Because it gets exponentially harder to organize groups of people with each extra member(“I have a job, cat, kids, blah blah”), most clans have settled for 6x6 matches and try to convince themselves it plays better because of the low player count.[/QUOTE]
Nicely put.


(montheponies) #16

and completely inaccurate. :slight_smile:


(Kendle) #17

[QUOTE=montheponies;418029]I understood this reduction in numbers was all to do with making the games more console friendly.

i would completely contest the idea that SD are a competition/clan minded developer - nothing they have done, apart from Brink (ironically), would be considered out of the box designed for competition. Look somewhere else for your answer - like I say my money is on the console limitations.

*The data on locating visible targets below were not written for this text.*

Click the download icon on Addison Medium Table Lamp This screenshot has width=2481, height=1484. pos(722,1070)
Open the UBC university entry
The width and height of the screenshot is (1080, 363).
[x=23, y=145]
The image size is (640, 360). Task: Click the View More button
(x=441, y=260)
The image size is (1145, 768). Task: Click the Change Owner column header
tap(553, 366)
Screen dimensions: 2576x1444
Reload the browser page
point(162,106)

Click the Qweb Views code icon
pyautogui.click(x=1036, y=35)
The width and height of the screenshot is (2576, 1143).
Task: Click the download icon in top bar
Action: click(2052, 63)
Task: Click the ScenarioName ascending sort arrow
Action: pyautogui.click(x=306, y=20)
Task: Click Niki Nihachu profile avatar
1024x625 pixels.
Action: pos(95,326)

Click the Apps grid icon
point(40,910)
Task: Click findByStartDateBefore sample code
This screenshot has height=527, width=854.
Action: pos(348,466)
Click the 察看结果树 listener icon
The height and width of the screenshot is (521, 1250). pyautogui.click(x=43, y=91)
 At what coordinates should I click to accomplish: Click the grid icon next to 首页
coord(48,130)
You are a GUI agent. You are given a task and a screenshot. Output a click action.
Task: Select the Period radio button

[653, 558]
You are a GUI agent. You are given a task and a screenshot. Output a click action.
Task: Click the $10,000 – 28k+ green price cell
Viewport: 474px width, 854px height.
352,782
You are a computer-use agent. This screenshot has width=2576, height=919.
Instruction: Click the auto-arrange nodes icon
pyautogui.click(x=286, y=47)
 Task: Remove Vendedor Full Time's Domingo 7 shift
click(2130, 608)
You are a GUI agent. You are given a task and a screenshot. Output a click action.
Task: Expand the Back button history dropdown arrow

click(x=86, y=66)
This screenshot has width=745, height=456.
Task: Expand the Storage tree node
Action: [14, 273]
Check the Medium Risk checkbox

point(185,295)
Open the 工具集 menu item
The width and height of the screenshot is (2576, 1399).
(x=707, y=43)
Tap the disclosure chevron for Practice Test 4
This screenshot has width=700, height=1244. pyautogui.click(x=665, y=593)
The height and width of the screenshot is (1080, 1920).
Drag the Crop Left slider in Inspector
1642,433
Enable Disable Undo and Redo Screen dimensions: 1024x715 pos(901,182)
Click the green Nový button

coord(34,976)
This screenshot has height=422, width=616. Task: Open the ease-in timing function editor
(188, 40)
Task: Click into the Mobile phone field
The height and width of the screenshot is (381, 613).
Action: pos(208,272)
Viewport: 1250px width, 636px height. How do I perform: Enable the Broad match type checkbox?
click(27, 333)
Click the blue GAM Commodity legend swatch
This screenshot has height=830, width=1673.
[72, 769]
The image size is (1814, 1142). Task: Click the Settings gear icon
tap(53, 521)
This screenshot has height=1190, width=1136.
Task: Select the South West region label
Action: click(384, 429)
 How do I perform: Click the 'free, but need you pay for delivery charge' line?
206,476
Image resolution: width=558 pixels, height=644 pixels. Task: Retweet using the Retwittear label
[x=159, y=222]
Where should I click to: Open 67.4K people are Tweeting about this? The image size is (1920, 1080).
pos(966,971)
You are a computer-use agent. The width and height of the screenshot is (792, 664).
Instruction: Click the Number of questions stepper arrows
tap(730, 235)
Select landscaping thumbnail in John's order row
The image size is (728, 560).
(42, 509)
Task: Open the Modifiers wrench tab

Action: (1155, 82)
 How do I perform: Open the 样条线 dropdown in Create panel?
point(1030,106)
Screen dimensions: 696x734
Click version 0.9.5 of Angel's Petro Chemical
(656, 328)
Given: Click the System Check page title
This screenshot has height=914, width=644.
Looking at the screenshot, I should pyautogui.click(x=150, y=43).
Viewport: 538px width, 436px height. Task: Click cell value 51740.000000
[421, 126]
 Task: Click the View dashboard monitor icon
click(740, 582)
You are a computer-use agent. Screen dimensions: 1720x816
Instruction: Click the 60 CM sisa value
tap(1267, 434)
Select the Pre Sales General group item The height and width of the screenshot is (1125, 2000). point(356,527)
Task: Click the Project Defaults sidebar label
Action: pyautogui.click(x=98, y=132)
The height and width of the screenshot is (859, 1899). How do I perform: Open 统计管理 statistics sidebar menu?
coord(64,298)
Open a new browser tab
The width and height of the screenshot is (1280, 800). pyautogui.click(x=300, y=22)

I fully expect dirty bomb to support at least 16v16 servers, which to me is a decent balance for pub play - sufficient to cater for larger maps or meatfests, without just becoming ridiculous.[/QUOTE]

Totally and completely agree with this (don’t faint monthepoines!)

You can’t argue for or against server size based on “fun”, as that’s purely subjective. I find big servers are just mindless cluster-****s and always tend to filter them out. Even when I played BF3 I looked for 16 slot infantry only.

In DB I doubt I’d be interested in anything above 8-v-8, maybe 10-v-10 at a stretch, I’d certainly rather hammer rusty nails into my eyes than play on anything more than 24 players.

edit: Not sure why this thread showed up when I clicked “view new posts”, maybe I really am stalking montheponies !!